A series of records
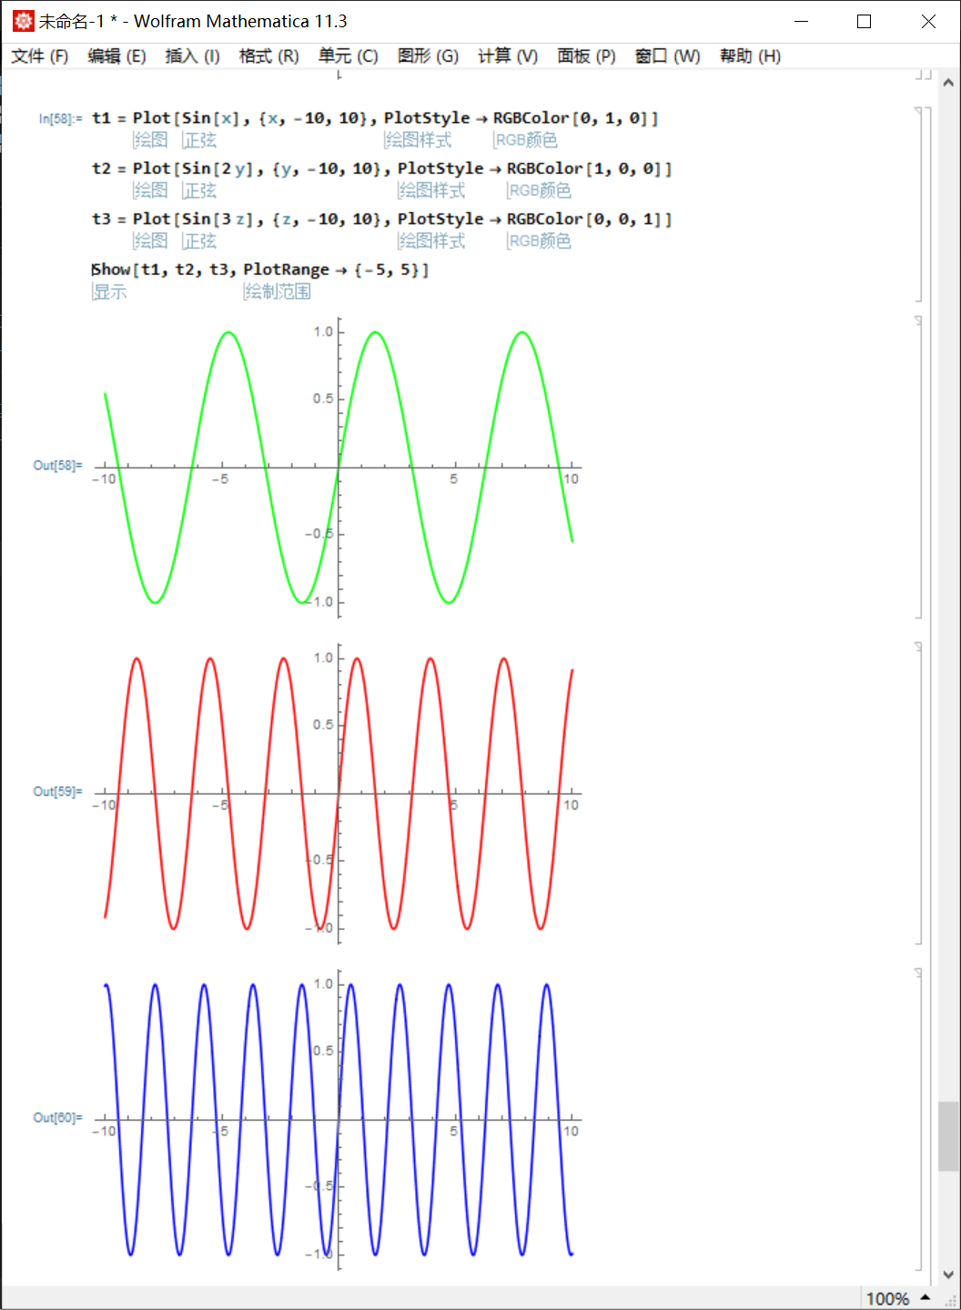Open the 文件 (File) menu

[39, 55]
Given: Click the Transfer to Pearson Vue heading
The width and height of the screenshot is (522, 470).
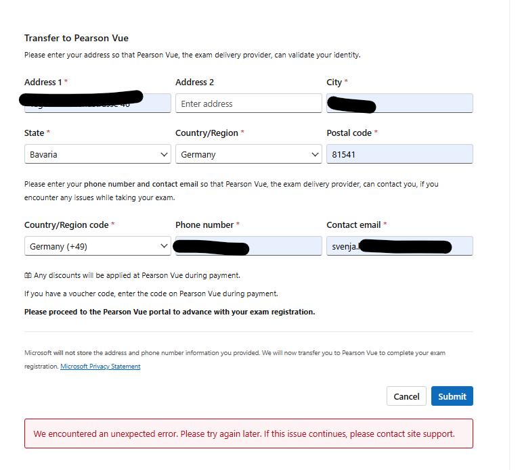Looking at the screenshot, I should tap(77, 38).
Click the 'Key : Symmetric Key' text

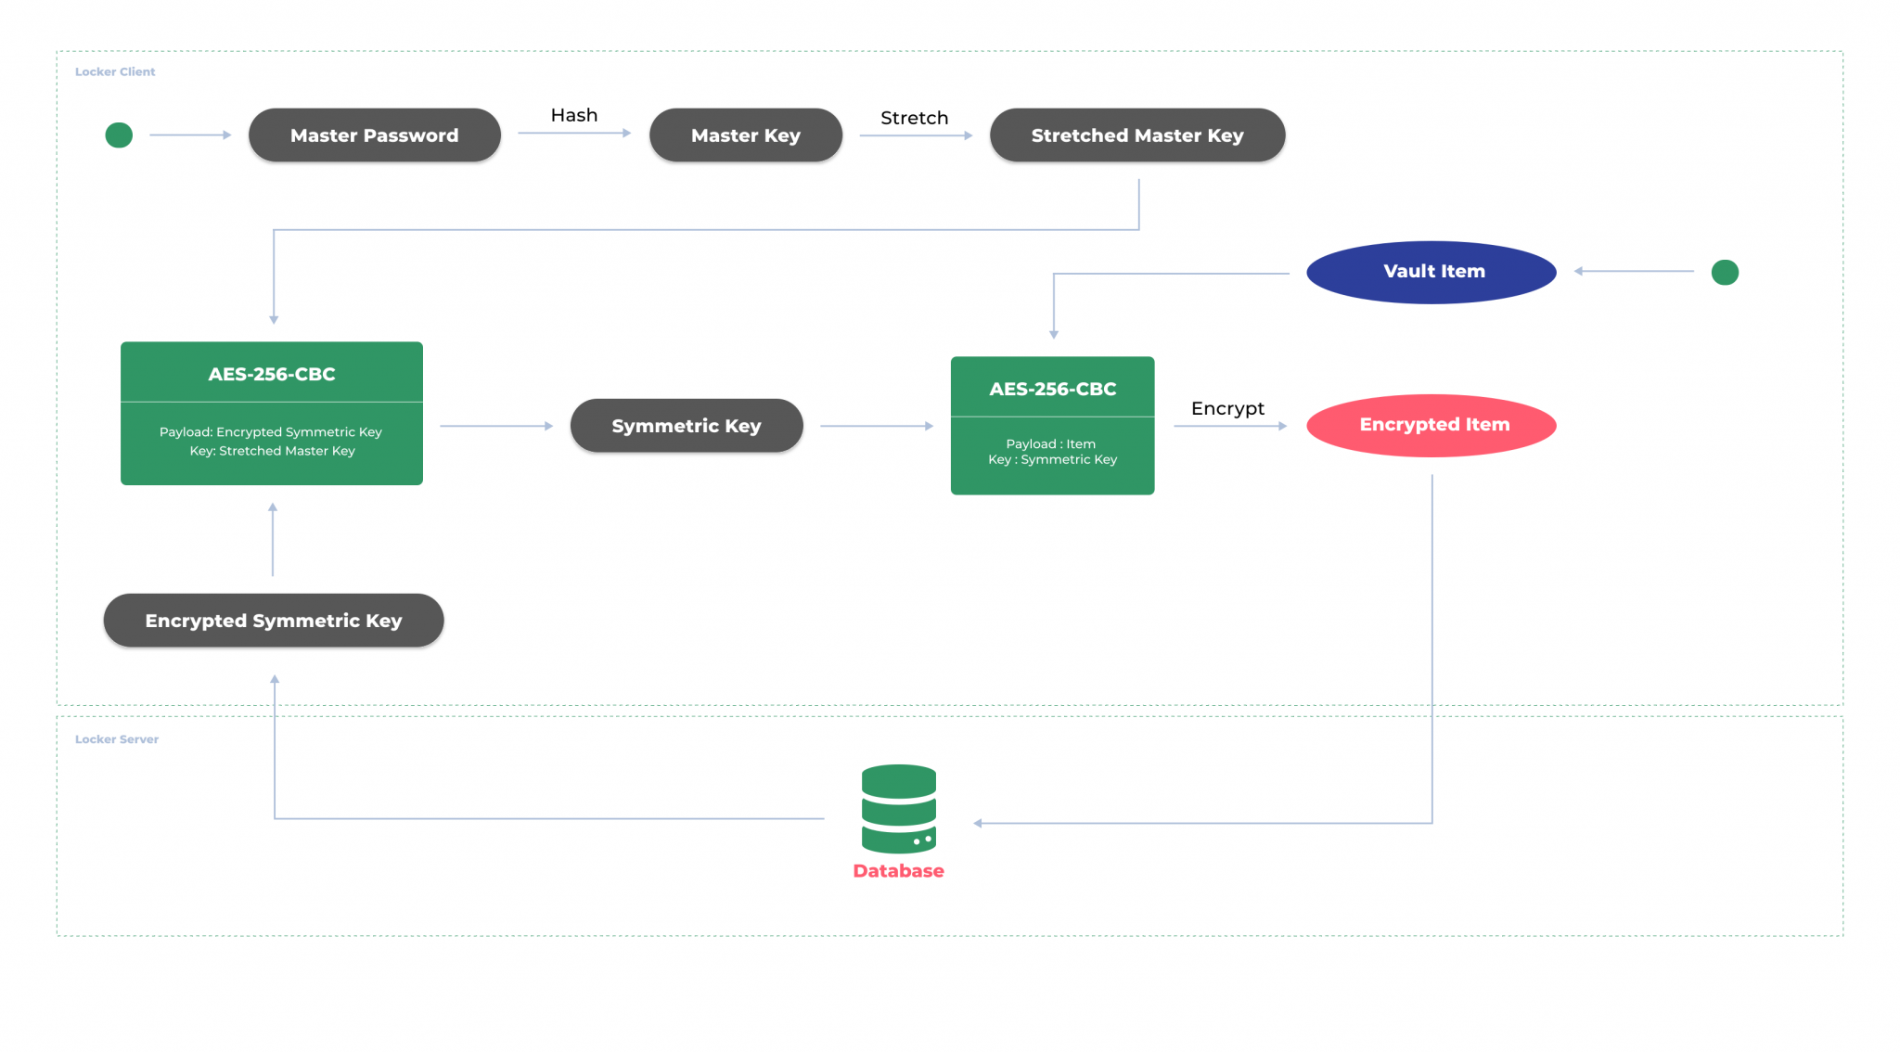(x=1052, y=460)
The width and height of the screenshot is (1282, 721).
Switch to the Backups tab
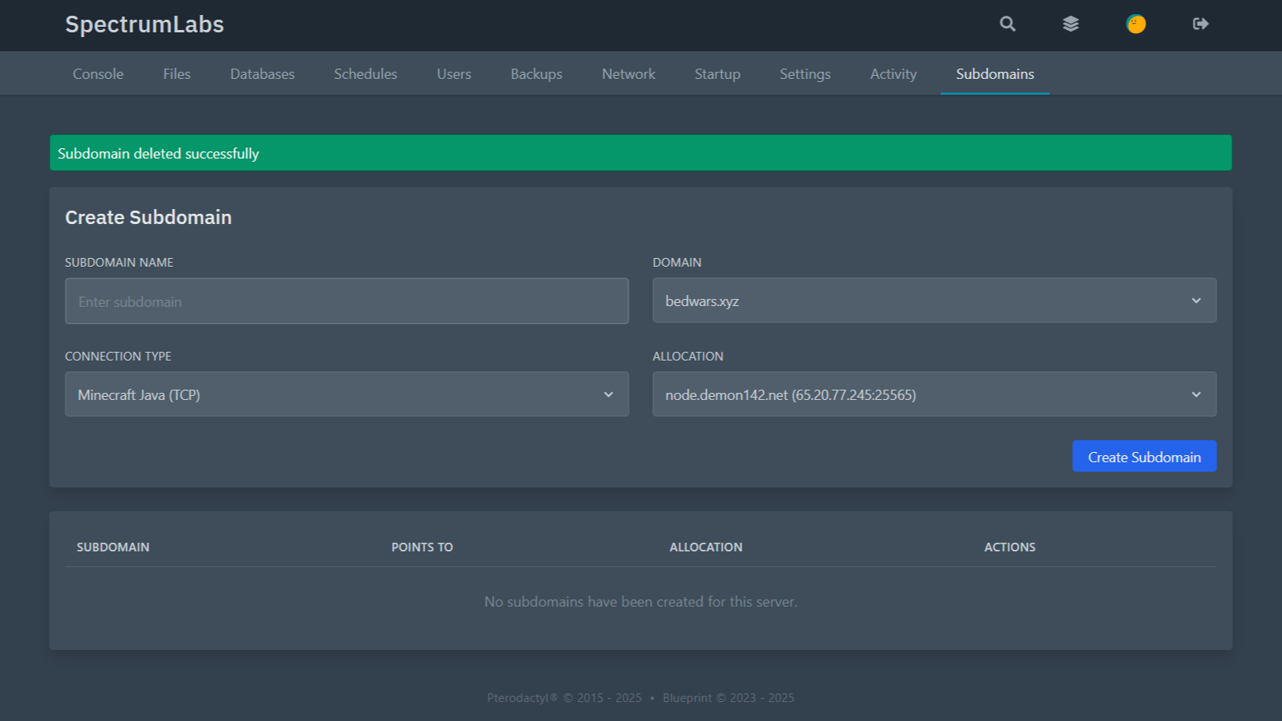coord(536,74)
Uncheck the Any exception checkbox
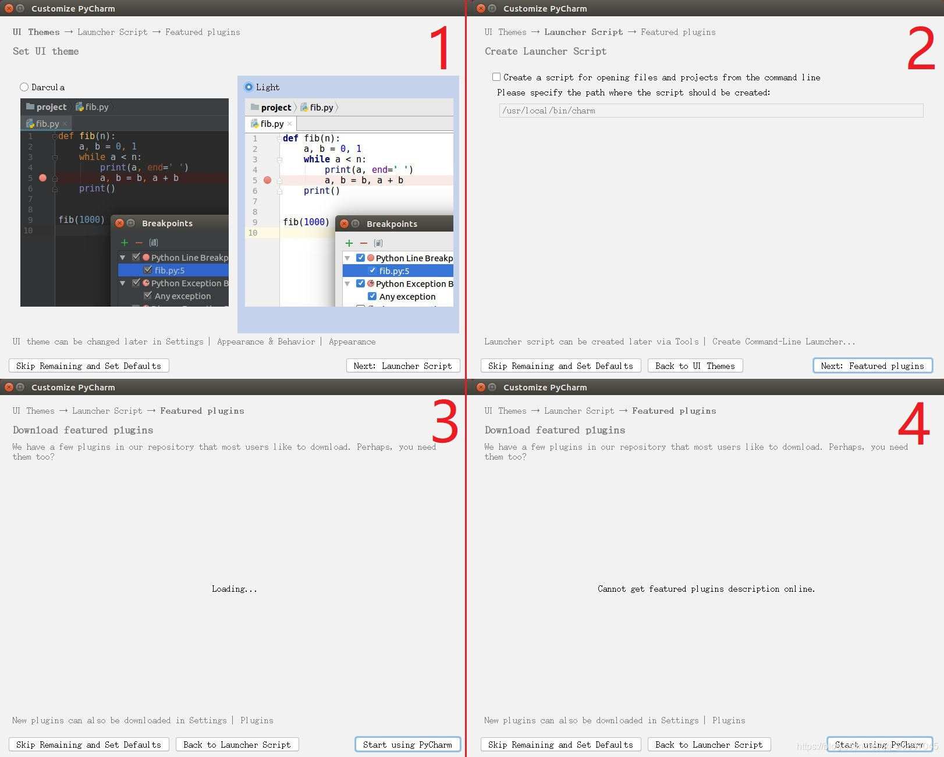 point(372,296)
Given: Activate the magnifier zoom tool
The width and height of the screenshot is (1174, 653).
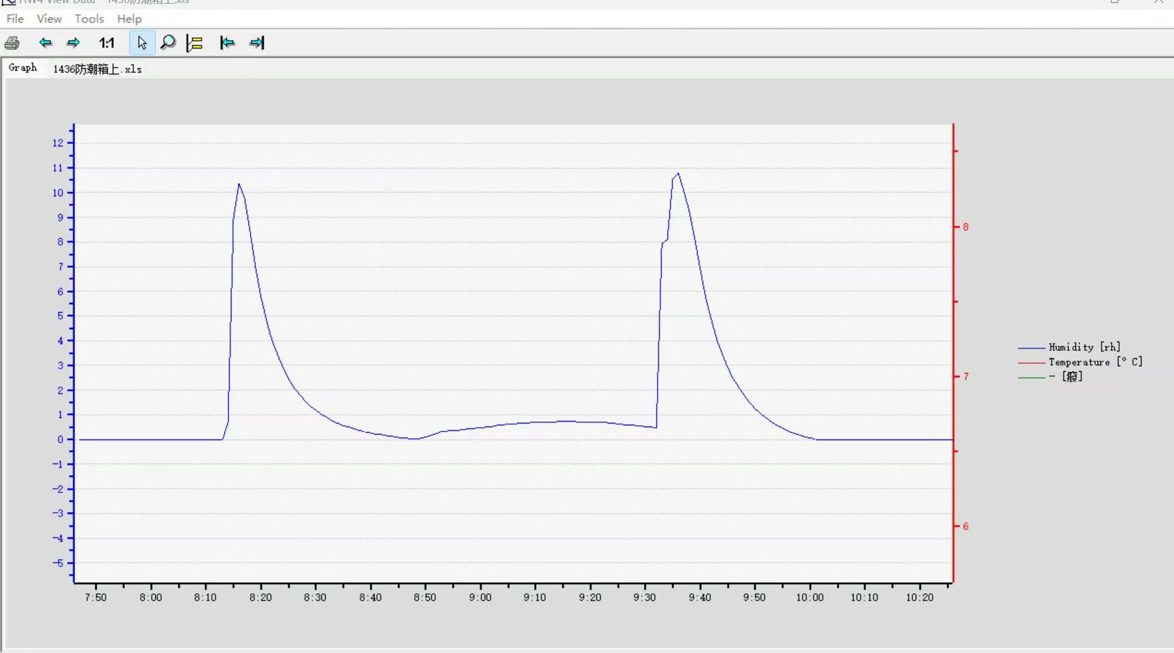Looking at the screenshot, I should [168, 42].
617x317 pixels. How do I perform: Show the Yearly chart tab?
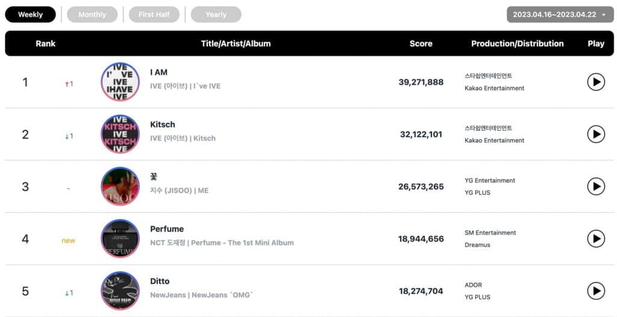216,14
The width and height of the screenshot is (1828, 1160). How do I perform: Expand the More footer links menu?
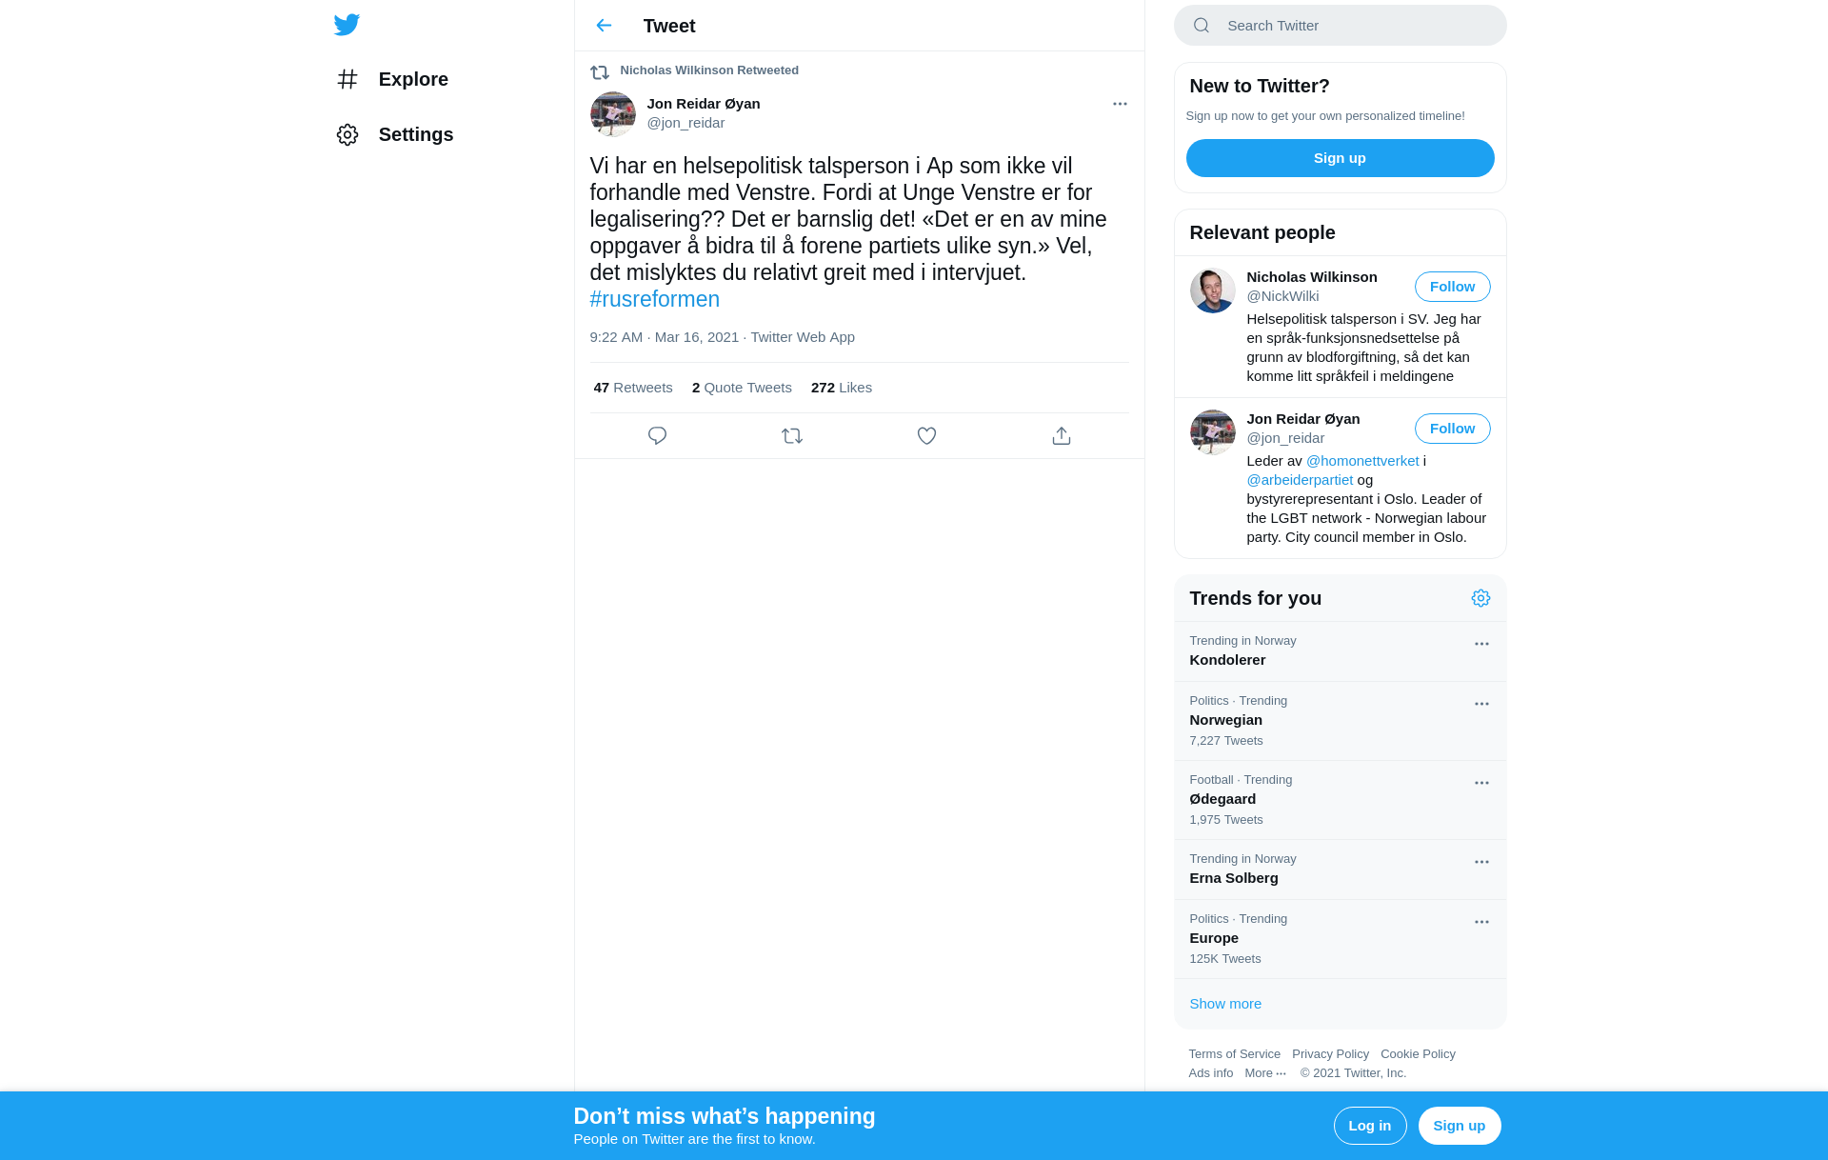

**What is expected:** Return all of the items above word for word, leaving out the pictures.

**Output below:**
Open the 文件 (File) menu

[39, 55]
Given: Click the Transfer to Pearson Vue heading
The width and height of the screenshot is (522, 470).
Looking at the screenshot, I should tap(77, 38).
Click the 'Key : Symmetric Key' text

(x=1052, y=460)
The width and height of the screenshot is (1282, 721).
Switch to the Backups tab
coord(536,74)
Uncheck the Any exception checkbox
 point(372,296)
Given: Activate the magnifier zoom tool
The width and height of the screenshot is (1174, 653).
Looking at the screenshot, I should [168, 42].
617x317 pixels. How do I perform: Show the Yearly chart tab?
216,14
The width and height of the screenshot is (1828, 1160). How do I perform: Expand the More footer links menu?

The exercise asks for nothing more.